Historians now widely agree that any positive effects that prohibition had on reduced drinking were more than mitigated by the costs. For Harvard economist Jeffrey Miron, the lessons of the 1920s prohibition era are important today. “Prohibitions don't eliminate things, they drive them underground," he told NPR’s Planet Money podcast. And that comes with a host of unintended consequences.

Starting with a fall in quality – unregulated markets are hard to control. That’s certainly true in the drugs industry in the UK, where criminals beef up their weed with pesticides and cocaine users risk their life while snorting a substance never fully sure of its ingredients.

Falling quality is already showing in the Covid-19 prohibition era. In the US, many underground fitness centres are reportedly operating with no thought of social distancing, mask wearing or sanitising equipment, spawning an environment where the spread of coronavirus is far more likely than in normal gyms, which are kept clean and where owners can ensure quality controls are always being met.

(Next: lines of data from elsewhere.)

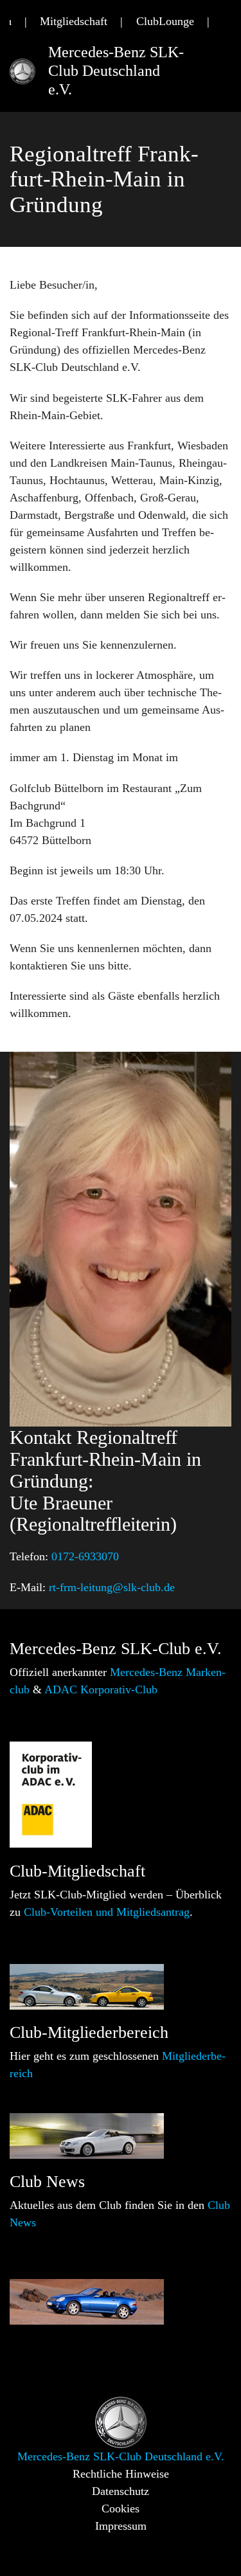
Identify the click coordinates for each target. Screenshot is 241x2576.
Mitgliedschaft (73, 21)
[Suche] (226, 21)
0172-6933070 (85, 1556)
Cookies (120, 2508)
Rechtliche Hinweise (121, 2473)
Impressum (121, 2525)
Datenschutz (120, 2491)
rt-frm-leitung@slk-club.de (112, 1587)
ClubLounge (165, 21)
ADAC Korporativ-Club (100, 1689)
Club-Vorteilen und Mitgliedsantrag (107, 1911)
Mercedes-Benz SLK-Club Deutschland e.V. (116, 71)
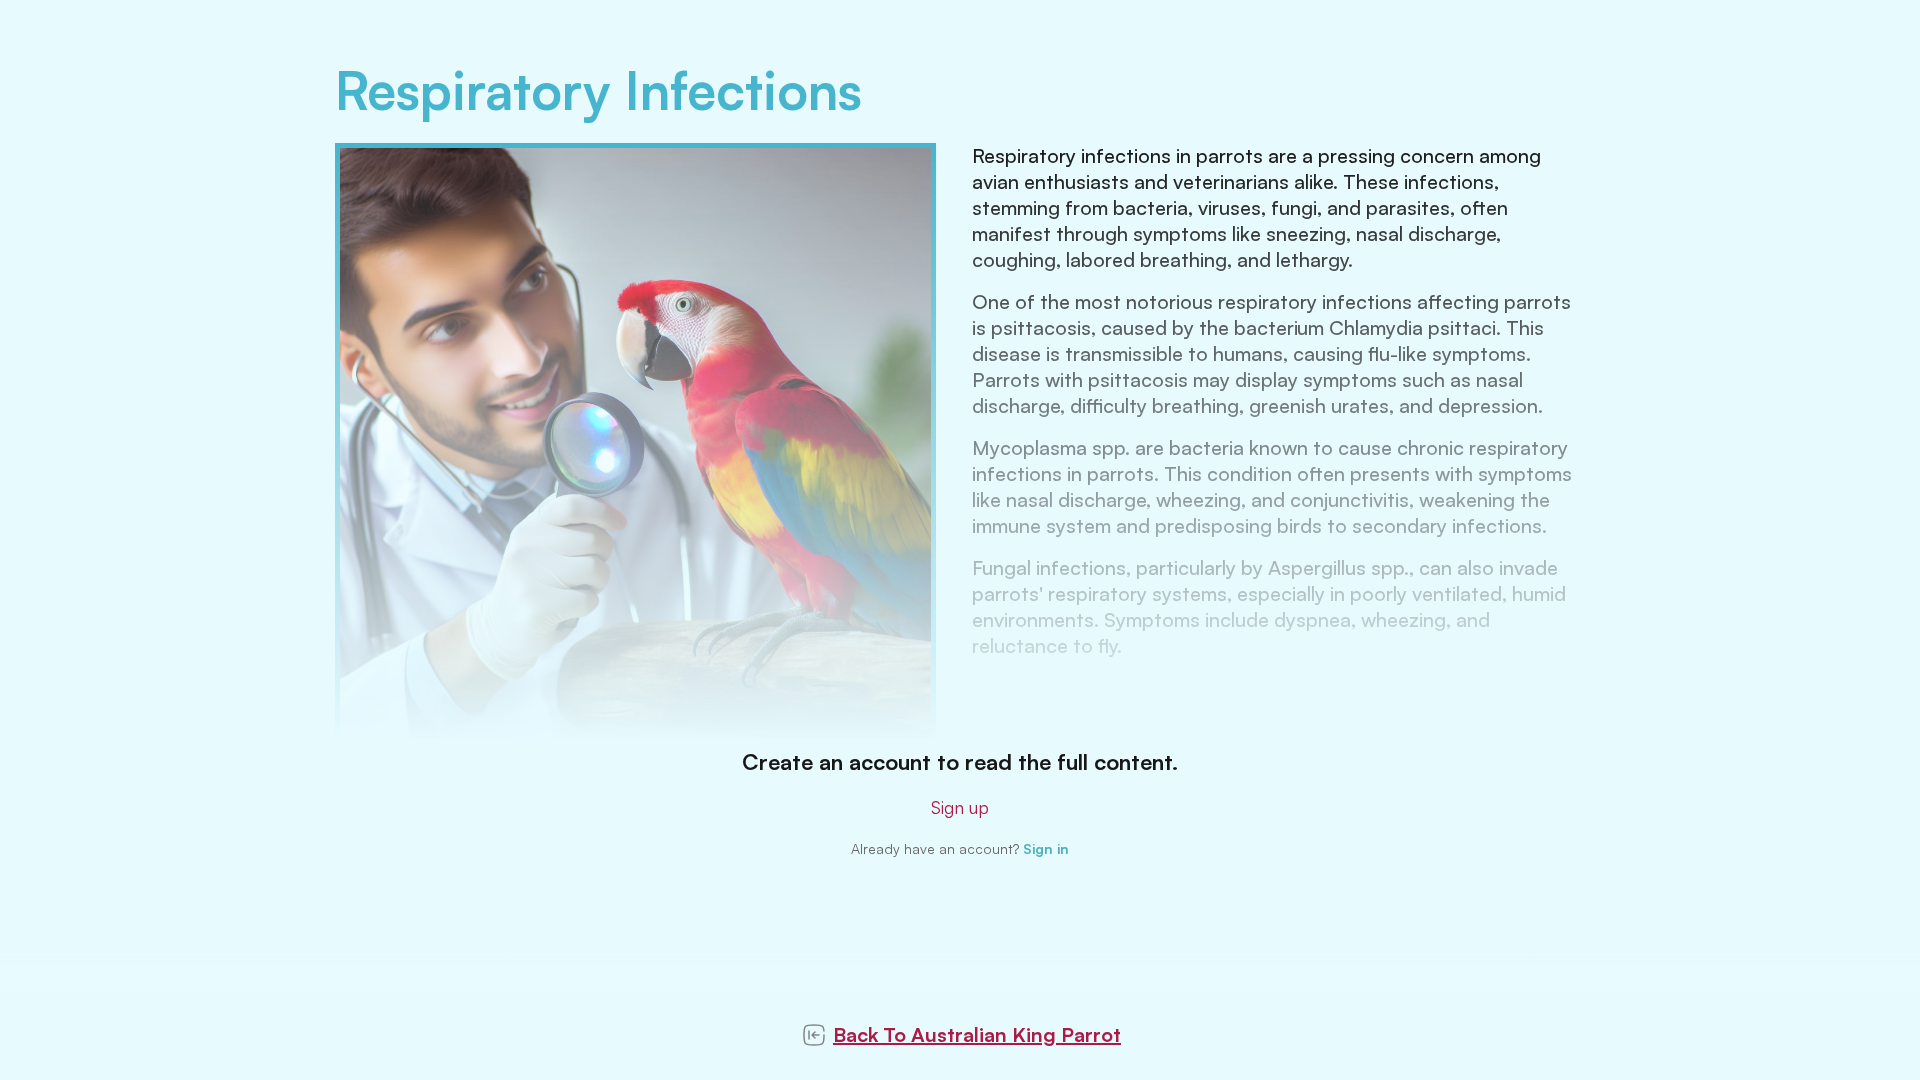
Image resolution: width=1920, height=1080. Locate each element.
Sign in (1046, 848)
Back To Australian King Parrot (977, 1034)
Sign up (960, 807)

Higher prices are another classic unintended consequence of prohibition. Less competition from big players means entrepreneurs willing to risk the black market can charge more than they would in a regulated market. That side-effect has been seen in countries which outlaw gambling, for example Japan, where expensive unregulated betting websites have fuelled an increase in addiction. In 2018, the Japanese government legalised casino gambling in an attempt to gain control of the situation.

It’s true that Covid-19 restrictions have one very big difference to classic prohibitions: duration. When alcohol was banned in the US in the 1920s, the decision was final. In 2020, the world wants to go back to normal when it is safe to do so post-coronavirus. But lessons from past prohibitions tell us that the longer restrictions last, the more likely people are to rebel. One for the UK government to ponder as it debates a second national lockdown.